Calme et presque imperturbable, Amado Alves a comparu devant le tribunal correctionnel de Libourne jeudi 28 mai pour des faits grave. Sous l'influence de l'alcool, cet homme a proféré de multiples menaces et insultes à l'encontre de policiers municipaux, notamment lors d'un marché en plein air. L'incident s'est produit sur la place Abel-Surchamp, où il a reconnu un agent en civil et l'a immédiatement insulté.

“Fils de pute”, “je vais te planter”, “je vous baise” : tels étaient quelques-unes des invectives lancées vers le policier. Alors que ce dernier a tenté de garder son calme, Alves s'est approché, créant une situation tendue nécessitant l'intervention de commerçants présents sur les lieux.

Plus tard, un rapport a été fait à la police après qu'une automobiliste ait signalé un homme torse nu sur la chaussée de l'avenue du Maréchal-Foch. À leur arrivée, les policiers ont découvert Alves en état d'ébriété, renchérissant ses attaques, cette fois à caractère raciste. “Avec ta couleur de peau, on va pouvoir refaire la route”, a-t-il dit à l’encontre d'un agent.

Un long passé judiciaire

Amado Alves n'en est pas à sa première incartade avec la justice. Selon la vice-procureure Charline Fine, il accumule plus de 21 mentions à son casier judiciaire, incluant des condamnations pour des menaces de mort, des outrages, et des violences. Sa consommation excessive d'alcool apparaît comme un facteur déclencheur récurrent de tels comportements. “Les policiers n'ont pas à être outragés, ni leurs familles”, a insisté la vice-procureure.
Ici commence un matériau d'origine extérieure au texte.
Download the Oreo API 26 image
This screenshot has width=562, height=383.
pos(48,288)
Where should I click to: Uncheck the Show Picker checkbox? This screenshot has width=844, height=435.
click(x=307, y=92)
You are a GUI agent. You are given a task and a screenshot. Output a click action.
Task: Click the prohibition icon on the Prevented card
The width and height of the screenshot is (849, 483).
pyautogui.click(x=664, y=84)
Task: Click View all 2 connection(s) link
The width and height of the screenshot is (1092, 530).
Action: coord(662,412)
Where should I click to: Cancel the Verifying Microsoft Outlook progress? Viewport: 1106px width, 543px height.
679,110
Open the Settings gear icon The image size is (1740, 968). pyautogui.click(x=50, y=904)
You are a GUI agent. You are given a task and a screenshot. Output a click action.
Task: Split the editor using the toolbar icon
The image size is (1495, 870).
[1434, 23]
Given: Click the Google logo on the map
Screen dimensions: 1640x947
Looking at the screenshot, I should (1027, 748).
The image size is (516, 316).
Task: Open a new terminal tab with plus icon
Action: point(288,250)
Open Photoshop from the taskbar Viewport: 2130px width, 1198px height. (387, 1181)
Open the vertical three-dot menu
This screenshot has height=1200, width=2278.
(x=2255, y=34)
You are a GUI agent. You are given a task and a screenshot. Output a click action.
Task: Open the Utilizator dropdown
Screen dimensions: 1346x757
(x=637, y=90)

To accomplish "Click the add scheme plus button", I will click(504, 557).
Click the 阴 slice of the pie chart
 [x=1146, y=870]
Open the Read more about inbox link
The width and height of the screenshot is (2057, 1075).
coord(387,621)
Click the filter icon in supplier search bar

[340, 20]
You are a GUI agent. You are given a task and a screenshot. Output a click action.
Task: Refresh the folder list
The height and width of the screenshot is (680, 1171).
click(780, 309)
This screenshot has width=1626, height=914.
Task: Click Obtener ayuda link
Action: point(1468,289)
Dans l’enceinte du tribunal, Me Bonnan, avocat des parties civiles, a souligné le climat de terrorisme, créé par les comportements d'Alves. Il a également fait état des craintes des policiers, qui redoutent de le croiser lors de leurs services. Cette tension est corroborée par les agents eux-mêmes qui, selon leurs déclarations, se sentent constamment sur le qui-vive.

Une condamnation ferme

À l'issue des débats, le jugement a rendu son verdict : Alves a été condamné à dix-huit mois de prison ferme avec mandat de dépôt et à une interdiction d'entrer dans la ville de Libourne pour une durée de deux ans. Son avocat, Me Formon, a reconnu que le comportement de son client était difficilement défendable, affirmant que “la seule chose qu'il sait faire, c'est boire”.

Dans la foulée, Rodolphe Guyot, adjoint à la sécurité publique de Libourne, a exprimé sa satisfaction quant à la fermeté de la décision judiciaire, affirmant le soutien indéfectible aux forces de l'ordre face à ces agissements inacceptables. “Nous serons vigilants et fermes sur des questions aussi cruciales que la sécurité des agents”, a-t-il déclaré.